Normally your animations have at least two keys. However, when you convert these into additive animations, the first frame is interpreted as the base from which to calculate the additive, leaving only 1 frame in the additive animation (this means that, in respect to the asset, both the start and end time of the asset are set to 1/30 s).

Functions retrieving the total duration of this animation will return 0.0 (for example, IAnimationSet::GetDuration_sec(), ISkeletonAnim::CalculateCompleteBlendSpaceDuration(), and CAnimation::GetExpectedTotalDurationSeconds()).
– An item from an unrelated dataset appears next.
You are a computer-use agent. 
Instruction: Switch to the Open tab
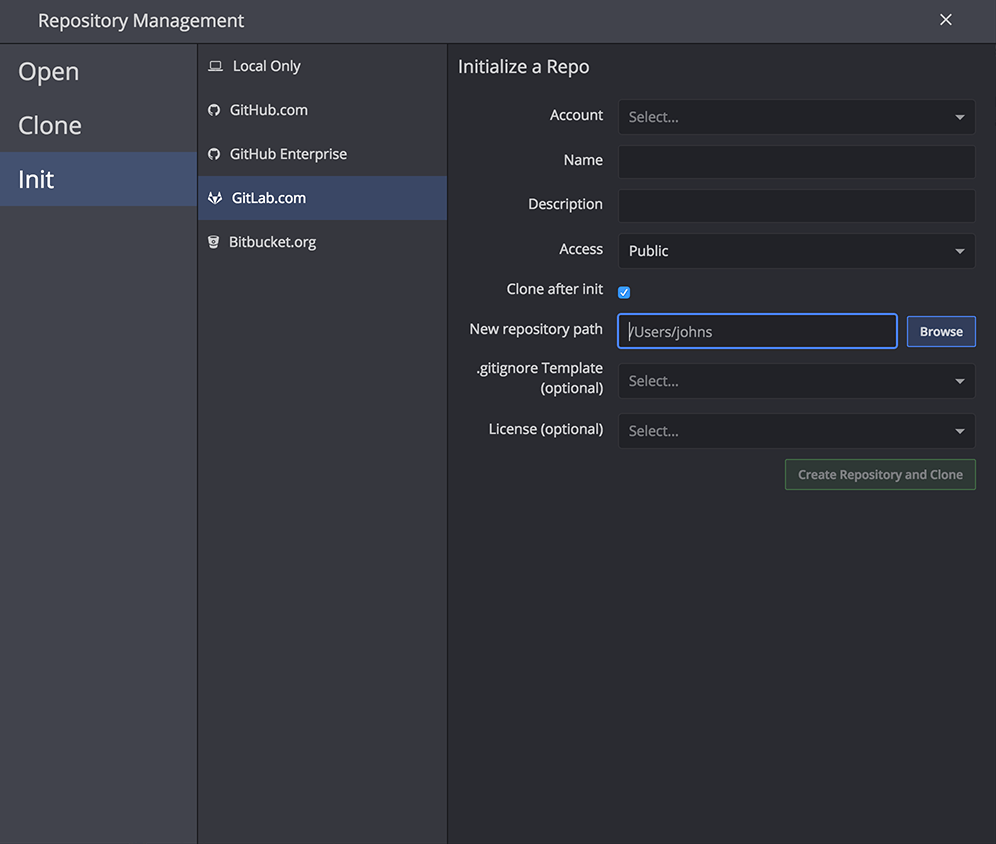[x=49, y=72]
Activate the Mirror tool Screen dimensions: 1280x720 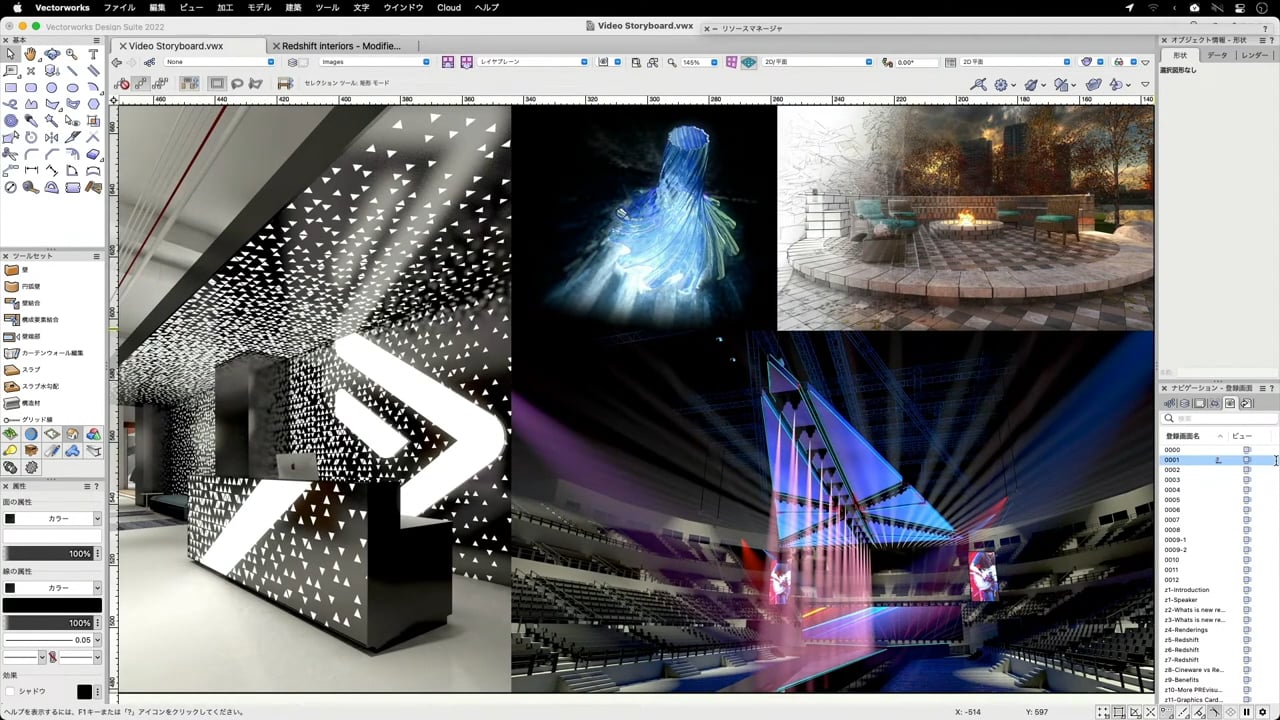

However, for playback purposes, the animation system handles these animations as if they have a duration of 1/30th of a second. For example, Animation Normalized Time still progresses from 0 to 1, while real time goes from 0 to 1/30th of a second. CAnimation::GetCurrentSegmentExpectedDurationSecondsx() also returns 1/30th of a second in this case.

Direction of Time

Time typically cannot run backward when playing an animation. You can move time backward only if you do it manually by setting the flag CA_MANUAL_UPDATE on the animation and using CAnimation::SetCurrentSegmentNormalizedTime. See the example DGLINK CProceduralClipManualUpdateList::UpdateLayerTimes().

Time within Controllers

Different units are used for controllers that contain the actual key data and are used for animation sampling.
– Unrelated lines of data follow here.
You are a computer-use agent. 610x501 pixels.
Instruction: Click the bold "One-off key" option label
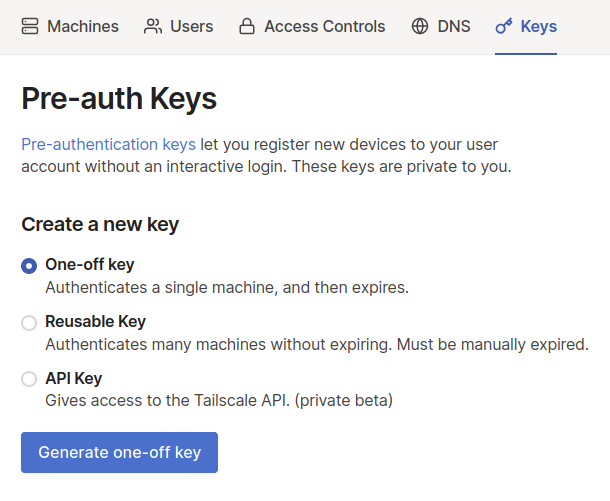(89, 265)
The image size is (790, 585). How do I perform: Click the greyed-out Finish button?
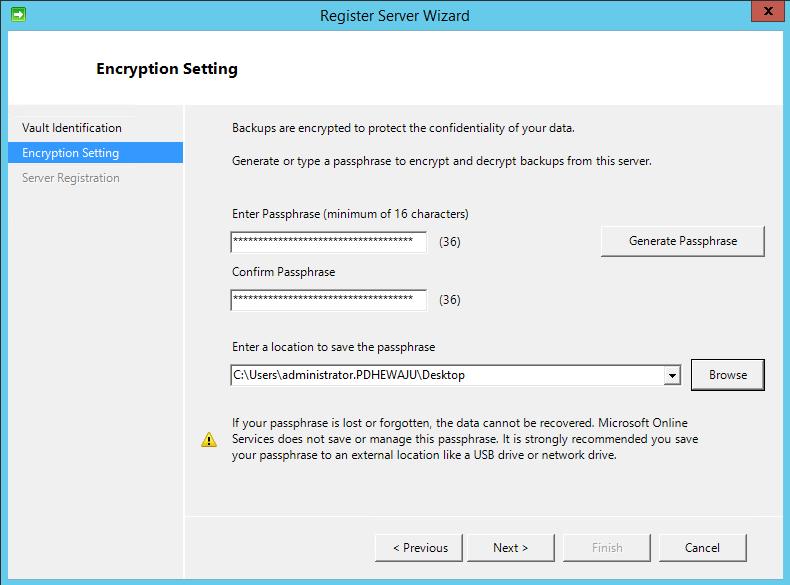(606, 547)
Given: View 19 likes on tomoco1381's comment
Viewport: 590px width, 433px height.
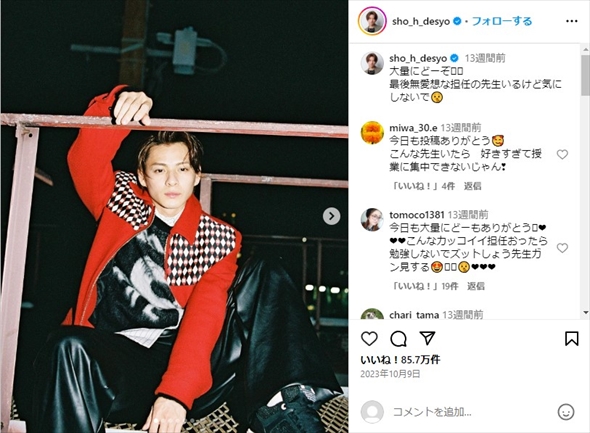Looking at the screenshot, I should [x=425, y=286].
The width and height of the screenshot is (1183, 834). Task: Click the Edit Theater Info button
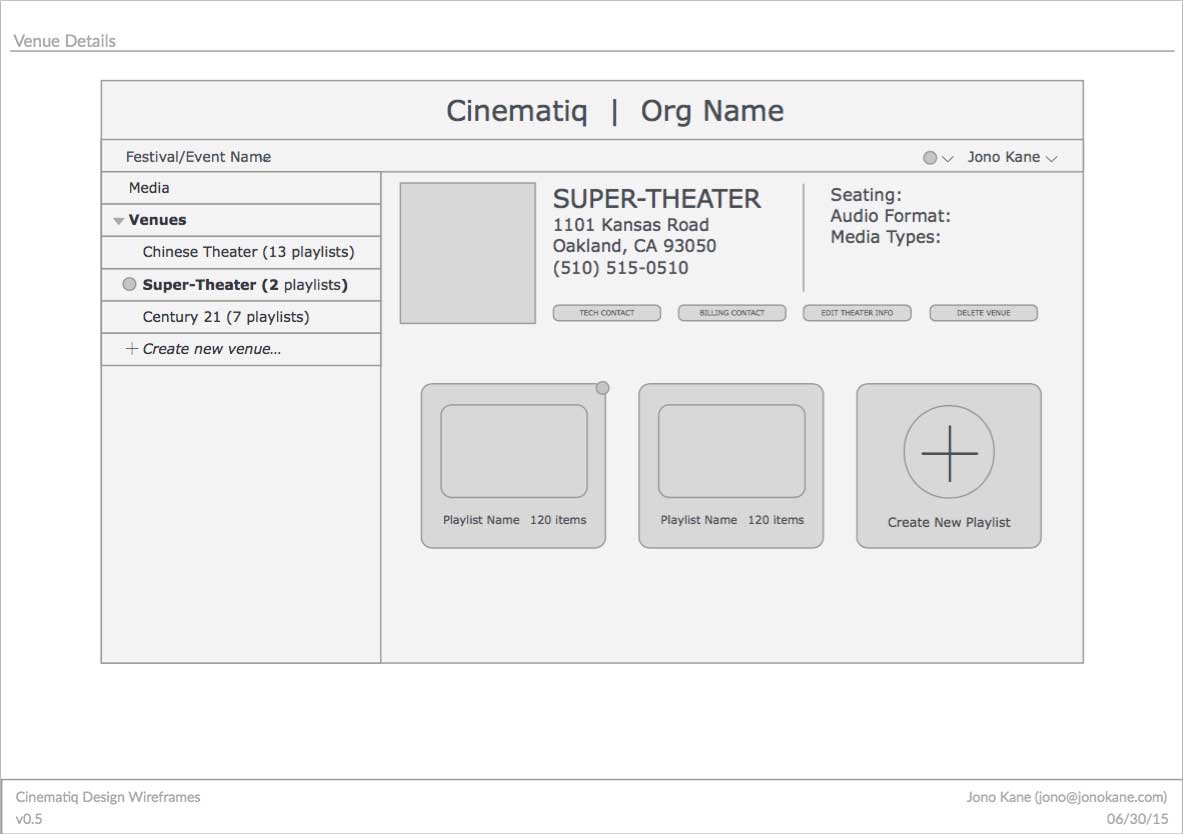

Frame Index Real Time I_CAF Ticks* Keytime**
0 0.0 s 0 0.0
1 0.033.. s 160 1.0
.. .. .. ..
30 1.0 s 4800 30.0
.. .. .. ..
44 1.466.. s 7040 44.0
45 1.5 s 7200 45.0

* I_CAF Ticks:

  • Used within I_CAF files to represent time

  • There are 4800 I_CAF ticks per second (this is currently expressed by the fact that TICKS_CONVERT = 160 in Controller.h, which assumes 30 keys/second)

** Keytime

  • Used at runtime to pass time to the controllers for sampling animation

  • Used within CAF files to represent time

  • A floating point version of 'frame index'

  • Can represent time in between frames

  • Use GlobalAnimationHeaderCAF::NTime2KTime() to convert from Animation Normalized Time to Keytime

  • All animation controllers in the runtime use Keytime

Animation assets can also have a StartTime other than 0.0s—this complicates matters slightly, but only for the controllers. Typically, for everywhere but the controllers, time is taken relative to this StartTime.